Androxgh0st est un malware scripté en Python utilisé pour cibler les fichiers .env qui contiennent des informations confidentielles, telles que les informations d'identification permettant d’accéder à des applications de haut niveau, comme Amazon Web Services (AWS), Microsoft Office 365, SendGrid et Twilio.
« Le malware Androxgh0st prend également en charge de nombreuses fonctions capables d'abuser du protocole SMTP (Simple Mail Transfer Protocol), telles que l'analyse et l'exploitation des informations d'identification exposées et des interfaces de programmation d'application (API), ainsi que le déploiement de shell Web », décryptent les recherches.
Voler des données, mais pas seulement
Le malware a été observé exploitant des vulnérabilités pouvant permettre aux acteurs malveillants d’exécuter du code à distance. Les vulnérabilités concernées sont : CVE-2017-9841 (commande d'unité PHP), CVE-2021-41773 (versions du serveur HTTP Apache) et CVE-2018-15133 (applications Laravel).

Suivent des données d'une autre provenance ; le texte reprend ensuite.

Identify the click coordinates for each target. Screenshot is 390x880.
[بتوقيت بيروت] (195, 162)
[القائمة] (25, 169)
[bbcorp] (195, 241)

En plus d’utiliser des identifiants pour accéder à des données sensibles, le CISA et le FBI ont observé des cas où les cyberattaquants ont mené d’autres opérations malveillantes une fois entrés dans le système. « Lorsque des acteurs malveillants parviennent à identifier et à compromettre les informations d'identification AWS d'un site Web vulnérable, ils ont été observés en train de tenter de créer de nouveaux utilisateurs et de nouvelles politiques d’utilisateurs », expliquent-ils. Un autre exemple est que certains cybercriminels ont tenté de créer de nouvelles instances AWS afin de mener d’autres activités d’analyse.